Jones, P. (2000) Introduction to Coding and Classification in Care,
, Accessed

Introduction

People intuitively deploy various strategies to help make information handling easier for themselves. Data compression is most obvious in the saying - "a picture paints a thousand words." Our brains must make sense of a seemingly chaotic world. To do so data reduction must occur, some sort of filter or categorization is needed. Diagnoses function as a means to compress information.

The majority of lay people know what specific diagnoses entail: treatment; need for hospitalisation; recovery; time off work; after effects; necessary nursing care. They are also acutely aware of the stigma associated with certain diagnoses. In order to manipulate data, it is necessary to have it in a form that the computer can process. This is usually achieved via codifying the data to be captured.

Contrary to expectations coding has a long history; Black wrote these words in 1968!

'A good deal of effort is being put into the coding of clinical observations, and into the technical aspects of record linkage; it is likely that before long a detailed medical history of anyone who has come under medical observation may be obtainable from a national record store. When this happens, a living clinical epidiology will be possible, based on verificable morbidity statistics.'

Johnson's (1987) approach, was not widely adopted.

"From 1970 to 1981 I recorded digitally every symptom, sign, diagnosis, and treatment that passed through my hands on 103,018 eighty column punched cards." Johnson took the American ZIP code system - which is geographically based - and produced a medical version; mapping the body together with associated symptoms. The body was divided as follows: 10 = head; 20 = chest; 30 = arm; 40 = trunk; 50 = leg. The code is extended to three segments to produce meaningful phrases. For example; "pains in the chest" becomes 00-10-20 and "cough with pain in the chest" - 21-10-20 and sore throat with earache" - 22-10-13. These are derived from 10 = head; 10 = eye; 12 = nose; 13 = ear and so on.

Since the introduction of computers into health care, diagnoses have held the center stage of clinical information systems. This is not to say that diagnoses have no role to play in management information systems, just that they are used in a different way, as per the section on groupings.

Informatician meets clinician

Coding and classification as informatics activities are obviously important, but the background to this work and the status of diagnostic systems bears (this brief) review. Especially since in some areas the limits and social effects of diagnoses are felt.

One example is the status of schizophrenia as a diagnosis. The 'Diagnostic and Statistical Manual of Mental Disorders' (DSM), criteria raises several issues that are still subject to debate as explained by Carson (1996).
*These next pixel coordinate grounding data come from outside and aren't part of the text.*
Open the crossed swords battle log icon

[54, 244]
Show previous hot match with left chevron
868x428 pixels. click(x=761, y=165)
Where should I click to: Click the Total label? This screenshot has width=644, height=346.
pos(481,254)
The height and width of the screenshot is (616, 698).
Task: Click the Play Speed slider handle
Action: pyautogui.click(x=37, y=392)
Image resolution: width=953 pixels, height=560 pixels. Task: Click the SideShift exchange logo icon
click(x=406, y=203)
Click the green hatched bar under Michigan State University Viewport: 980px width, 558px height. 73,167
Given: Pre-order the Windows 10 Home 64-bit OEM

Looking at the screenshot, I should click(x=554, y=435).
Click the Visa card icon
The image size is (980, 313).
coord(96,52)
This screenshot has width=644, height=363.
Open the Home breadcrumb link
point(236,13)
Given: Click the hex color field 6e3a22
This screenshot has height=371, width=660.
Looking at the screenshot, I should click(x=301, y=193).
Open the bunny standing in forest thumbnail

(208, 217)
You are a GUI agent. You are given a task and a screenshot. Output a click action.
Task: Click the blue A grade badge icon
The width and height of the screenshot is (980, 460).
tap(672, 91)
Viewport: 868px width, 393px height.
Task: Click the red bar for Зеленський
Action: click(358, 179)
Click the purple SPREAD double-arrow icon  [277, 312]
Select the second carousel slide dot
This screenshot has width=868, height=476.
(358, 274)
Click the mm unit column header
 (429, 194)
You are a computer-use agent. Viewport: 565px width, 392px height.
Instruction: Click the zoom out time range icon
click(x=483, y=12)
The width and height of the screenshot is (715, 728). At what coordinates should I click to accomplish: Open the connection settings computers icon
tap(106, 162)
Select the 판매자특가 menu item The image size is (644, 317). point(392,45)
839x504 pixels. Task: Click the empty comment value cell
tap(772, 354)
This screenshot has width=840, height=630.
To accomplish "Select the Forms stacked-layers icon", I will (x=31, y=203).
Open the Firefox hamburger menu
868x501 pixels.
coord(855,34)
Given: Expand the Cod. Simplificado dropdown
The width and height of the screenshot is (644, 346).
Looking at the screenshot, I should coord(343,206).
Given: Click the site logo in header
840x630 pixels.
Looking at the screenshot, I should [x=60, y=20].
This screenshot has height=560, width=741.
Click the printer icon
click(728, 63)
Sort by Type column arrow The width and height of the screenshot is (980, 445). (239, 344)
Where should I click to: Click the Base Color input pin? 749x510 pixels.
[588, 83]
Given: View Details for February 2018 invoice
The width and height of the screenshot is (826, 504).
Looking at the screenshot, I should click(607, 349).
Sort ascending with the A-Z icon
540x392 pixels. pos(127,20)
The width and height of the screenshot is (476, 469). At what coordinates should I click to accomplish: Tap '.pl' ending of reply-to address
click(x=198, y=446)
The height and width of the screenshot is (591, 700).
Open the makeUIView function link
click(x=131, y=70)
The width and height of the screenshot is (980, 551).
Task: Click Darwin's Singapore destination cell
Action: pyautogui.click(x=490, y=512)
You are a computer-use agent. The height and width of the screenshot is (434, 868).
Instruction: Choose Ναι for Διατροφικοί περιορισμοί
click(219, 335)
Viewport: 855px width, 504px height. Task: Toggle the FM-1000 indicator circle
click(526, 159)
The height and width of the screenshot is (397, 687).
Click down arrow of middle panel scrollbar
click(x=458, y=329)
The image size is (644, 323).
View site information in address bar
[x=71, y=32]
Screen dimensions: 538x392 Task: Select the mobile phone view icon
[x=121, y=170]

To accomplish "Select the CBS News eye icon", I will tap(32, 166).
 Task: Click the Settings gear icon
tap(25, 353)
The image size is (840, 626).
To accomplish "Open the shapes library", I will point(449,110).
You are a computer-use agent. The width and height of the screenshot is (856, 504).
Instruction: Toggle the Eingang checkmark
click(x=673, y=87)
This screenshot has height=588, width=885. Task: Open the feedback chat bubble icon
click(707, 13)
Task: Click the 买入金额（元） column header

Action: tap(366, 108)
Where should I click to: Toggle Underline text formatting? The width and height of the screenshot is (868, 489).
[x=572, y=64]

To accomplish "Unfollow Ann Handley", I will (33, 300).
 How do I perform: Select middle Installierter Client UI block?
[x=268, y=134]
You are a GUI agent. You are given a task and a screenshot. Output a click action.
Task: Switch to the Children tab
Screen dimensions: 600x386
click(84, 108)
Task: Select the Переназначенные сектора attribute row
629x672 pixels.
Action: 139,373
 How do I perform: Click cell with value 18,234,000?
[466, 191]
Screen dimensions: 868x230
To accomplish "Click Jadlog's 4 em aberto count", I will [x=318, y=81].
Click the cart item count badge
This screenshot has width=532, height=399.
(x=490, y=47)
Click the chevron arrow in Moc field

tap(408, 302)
These criteria must affect research whenever DSM (or diagnosis) is used:

‘[Psychiatry] resembles a field that has yet to come to grips with the natural and dynamic processes producing the (disordered) phenomena observed. The explanation of the disorder resides in the class or category to which the attendant observations are allocated, as in the lists of symptoms by which 19th-century medical students were taught to identify the various diseases then recognized. .... wherein the ultimate nature of a phenomenon is assumed to reside in the carefully discerned properties it shares with other phenomena (i.e., in its accurate categorization).’

Lackoff (1987) also challenges the traditional ‘category bucket’. Differences arise when classification schemes are used in research, and the nature of symptoms such as delusions and hallucinations be subject to research in their own right, we should not regard them merely as a diagnostic indicator. Carson (1996) also acknowledges the difficulty of ongoing revision of classifications such as DSM.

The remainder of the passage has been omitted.